1 – Première tentative : des textes « hors piste »
1.1 – Description
2Quand j’ai commencé à enseigner en lycée professionnel à des élèves de CAP, de BEP et de bac pro, mon objectif était de « démocratiser » l’accès à la philosophie. Philosophie nommait alors des textes, des questions, des auteurs inusités dans ce niveau d’enseignement. Cela nommait aussi une pratique de la pensée qui effaçait les frontières, très rigides en lycée pro, entre les textes et leurs destinations.
3Nous avons essayé de travailler, par exemple, des textes de Foucault, de Swift, de Marx, mais aussi des extraits de discours de Bush et de Sarkozy. C’était donc des textes hors programme, ce qui veut dire aussi hors capacités supposées des élèves.
4Sur ces textes, je demandais aux élèves un travail d’analyse à partir de questions fermées, comme l’institution le préconise. Cela signifie que l’analyse demandée, même très simple (identifier le locuteur, sa visée, ses outils rhétoriques…), est faite en fonction d’une compréhension prédéterminée par le professeur. C’était un travail très scolaire, fait sur des textes non scolaires.
5Les attendus de réponses, sur ce type de questions, portent sur la maîtrise de catégories d’analyse textuelle. Par exemple la construction d’une argumentation : le maniement de thèses et d’arguments, la reconnaissance d’une situation d’énonciation, etc.

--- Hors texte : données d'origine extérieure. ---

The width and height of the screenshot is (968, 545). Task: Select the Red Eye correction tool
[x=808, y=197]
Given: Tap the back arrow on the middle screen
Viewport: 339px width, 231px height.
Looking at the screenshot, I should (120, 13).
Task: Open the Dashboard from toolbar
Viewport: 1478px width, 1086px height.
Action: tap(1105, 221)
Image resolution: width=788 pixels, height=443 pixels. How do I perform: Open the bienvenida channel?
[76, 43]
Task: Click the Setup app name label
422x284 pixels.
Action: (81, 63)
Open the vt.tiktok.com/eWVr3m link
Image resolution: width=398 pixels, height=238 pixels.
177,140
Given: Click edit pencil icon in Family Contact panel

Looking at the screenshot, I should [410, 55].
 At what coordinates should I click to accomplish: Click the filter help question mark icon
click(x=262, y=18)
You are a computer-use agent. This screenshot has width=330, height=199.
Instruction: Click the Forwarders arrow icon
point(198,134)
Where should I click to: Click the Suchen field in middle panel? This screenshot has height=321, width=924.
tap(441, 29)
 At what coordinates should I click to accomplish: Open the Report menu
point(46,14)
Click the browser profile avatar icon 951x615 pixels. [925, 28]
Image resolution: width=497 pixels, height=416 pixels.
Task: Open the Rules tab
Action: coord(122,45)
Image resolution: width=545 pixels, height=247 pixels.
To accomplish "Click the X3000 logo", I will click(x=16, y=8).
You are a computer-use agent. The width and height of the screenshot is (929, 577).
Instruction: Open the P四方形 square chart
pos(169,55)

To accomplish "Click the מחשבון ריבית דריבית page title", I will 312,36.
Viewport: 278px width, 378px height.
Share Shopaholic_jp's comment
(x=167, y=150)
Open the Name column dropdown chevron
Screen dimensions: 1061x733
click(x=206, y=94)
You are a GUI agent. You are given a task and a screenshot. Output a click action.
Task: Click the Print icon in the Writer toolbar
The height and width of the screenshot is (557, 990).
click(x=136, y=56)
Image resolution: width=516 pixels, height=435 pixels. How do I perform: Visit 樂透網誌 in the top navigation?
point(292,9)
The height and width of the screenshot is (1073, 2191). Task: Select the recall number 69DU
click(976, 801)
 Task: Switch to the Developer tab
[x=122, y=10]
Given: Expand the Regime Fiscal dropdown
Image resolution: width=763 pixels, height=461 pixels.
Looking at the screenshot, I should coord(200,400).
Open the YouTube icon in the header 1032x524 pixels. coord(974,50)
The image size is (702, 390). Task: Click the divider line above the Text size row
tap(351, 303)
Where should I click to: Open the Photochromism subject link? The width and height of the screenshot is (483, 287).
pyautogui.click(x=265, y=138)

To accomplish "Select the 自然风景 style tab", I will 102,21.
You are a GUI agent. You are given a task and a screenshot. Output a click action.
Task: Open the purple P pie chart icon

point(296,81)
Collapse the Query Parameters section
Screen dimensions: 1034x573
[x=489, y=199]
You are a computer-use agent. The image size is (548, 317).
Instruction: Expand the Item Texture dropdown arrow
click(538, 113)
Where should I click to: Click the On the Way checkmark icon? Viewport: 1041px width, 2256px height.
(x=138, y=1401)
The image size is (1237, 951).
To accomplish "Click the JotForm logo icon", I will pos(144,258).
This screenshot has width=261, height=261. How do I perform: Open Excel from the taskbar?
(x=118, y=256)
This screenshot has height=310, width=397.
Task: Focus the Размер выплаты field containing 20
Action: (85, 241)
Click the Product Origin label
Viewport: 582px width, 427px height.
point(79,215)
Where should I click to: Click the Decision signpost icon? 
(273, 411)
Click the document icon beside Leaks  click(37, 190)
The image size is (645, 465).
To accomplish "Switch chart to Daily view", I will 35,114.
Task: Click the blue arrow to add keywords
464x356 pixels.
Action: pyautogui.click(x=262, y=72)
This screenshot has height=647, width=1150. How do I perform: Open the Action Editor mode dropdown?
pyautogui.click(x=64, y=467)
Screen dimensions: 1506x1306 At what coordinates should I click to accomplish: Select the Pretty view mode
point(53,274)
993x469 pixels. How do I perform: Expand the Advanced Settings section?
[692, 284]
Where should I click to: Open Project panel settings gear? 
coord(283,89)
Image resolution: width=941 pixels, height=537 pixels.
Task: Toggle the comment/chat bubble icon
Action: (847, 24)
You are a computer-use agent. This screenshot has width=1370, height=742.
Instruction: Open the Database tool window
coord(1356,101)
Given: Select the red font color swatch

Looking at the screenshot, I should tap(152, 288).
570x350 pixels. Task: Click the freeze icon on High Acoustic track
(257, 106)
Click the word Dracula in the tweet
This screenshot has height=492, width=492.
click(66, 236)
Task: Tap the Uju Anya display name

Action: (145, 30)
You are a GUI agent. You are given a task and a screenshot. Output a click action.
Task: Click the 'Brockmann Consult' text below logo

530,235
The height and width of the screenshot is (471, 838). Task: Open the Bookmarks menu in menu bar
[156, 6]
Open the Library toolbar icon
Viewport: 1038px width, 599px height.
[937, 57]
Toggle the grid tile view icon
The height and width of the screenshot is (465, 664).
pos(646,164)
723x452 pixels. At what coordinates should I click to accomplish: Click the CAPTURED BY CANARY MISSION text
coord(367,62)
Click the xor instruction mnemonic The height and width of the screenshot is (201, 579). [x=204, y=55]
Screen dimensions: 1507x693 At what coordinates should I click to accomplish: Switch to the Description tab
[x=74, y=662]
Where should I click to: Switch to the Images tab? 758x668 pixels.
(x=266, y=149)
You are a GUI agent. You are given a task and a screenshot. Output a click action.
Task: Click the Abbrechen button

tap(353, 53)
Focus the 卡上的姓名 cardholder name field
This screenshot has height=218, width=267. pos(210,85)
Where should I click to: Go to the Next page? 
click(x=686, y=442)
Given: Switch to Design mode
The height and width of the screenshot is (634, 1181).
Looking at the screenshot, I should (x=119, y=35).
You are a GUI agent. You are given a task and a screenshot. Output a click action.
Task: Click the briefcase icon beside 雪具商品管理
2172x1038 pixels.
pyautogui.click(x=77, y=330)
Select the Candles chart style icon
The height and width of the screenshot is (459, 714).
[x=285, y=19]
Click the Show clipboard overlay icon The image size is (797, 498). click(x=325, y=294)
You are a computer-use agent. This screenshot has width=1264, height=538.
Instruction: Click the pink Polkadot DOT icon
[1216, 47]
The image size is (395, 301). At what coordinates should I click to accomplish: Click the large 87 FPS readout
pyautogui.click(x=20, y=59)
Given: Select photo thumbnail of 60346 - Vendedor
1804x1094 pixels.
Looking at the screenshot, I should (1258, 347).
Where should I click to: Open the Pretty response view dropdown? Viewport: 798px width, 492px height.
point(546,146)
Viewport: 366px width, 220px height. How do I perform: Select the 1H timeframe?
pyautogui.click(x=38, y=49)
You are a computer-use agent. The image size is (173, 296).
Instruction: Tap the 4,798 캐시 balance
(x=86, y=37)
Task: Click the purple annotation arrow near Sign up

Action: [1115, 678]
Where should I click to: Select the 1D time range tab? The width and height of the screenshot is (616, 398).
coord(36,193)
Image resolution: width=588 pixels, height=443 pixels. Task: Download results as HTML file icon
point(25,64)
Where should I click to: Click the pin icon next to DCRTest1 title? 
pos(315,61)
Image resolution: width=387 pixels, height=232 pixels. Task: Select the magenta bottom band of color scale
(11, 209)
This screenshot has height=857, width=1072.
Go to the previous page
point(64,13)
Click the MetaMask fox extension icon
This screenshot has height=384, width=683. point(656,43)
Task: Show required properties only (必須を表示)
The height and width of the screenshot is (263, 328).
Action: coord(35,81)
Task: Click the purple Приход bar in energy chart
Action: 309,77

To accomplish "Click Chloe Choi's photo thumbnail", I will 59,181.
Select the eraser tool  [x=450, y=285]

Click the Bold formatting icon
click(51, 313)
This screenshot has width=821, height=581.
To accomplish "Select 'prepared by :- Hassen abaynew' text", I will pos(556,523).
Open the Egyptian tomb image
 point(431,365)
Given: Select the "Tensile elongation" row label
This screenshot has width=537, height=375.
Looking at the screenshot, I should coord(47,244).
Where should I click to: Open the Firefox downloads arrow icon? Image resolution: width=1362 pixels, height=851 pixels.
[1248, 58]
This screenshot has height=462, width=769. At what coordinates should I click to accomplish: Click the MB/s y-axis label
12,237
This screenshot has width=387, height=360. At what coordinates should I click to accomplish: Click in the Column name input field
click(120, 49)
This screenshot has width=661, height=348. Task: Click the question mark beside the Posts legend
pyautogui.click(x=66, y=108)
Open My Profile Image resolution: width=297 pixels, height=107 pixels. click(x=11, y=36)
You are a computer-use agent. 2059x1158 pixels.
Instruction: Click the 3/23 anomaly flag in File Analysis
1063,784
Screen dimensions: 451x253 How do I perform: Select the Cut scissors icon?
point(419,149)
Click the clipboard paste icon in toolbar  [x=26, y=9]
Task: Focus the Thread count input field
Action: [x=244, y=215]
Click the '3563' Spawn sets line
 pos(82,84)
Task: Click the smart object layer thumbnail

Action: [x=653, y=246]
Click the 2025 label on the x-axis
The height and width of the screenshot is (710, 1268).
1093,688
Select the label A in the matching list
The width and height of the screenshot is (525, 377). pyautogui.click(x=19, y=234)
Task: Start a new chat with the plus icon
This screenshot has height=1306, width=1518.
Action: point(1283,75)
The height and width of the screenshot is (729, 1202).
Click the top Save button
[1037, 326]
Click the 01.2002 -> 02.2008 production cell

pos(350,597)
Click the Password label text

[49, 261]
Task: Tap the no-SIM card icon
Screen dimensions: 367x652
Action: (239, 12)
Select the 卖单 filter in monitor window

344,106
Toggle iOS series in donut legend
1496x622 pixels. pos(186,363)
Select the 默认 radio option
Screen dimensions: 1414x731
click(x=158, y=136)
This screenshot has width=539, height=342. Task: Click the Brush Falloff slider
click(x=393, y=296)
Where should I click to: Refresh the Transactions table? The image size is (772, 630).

1.2 – La logique de cette approche
6Cette pratique partait d’une volonté d’émanciper les élèves, au sens de : les sortir de leur condition d’élèves très faibles qu’on destine uniquement à la découverte limitée de textes patrimoniaux et de textes fonctionnels, censés leur être adaptés et leur servir dans la vie quotidienne.
7Le but recherché consistait à leur faire découvrir d’autres questionnements que ceux que je supposais être les leurs dans le quotidien ; et d’autres idées que celles définies par les programmes scolaires (en termes de niveau scolaire, mais aussi de capacité critique et citoyenne [1]).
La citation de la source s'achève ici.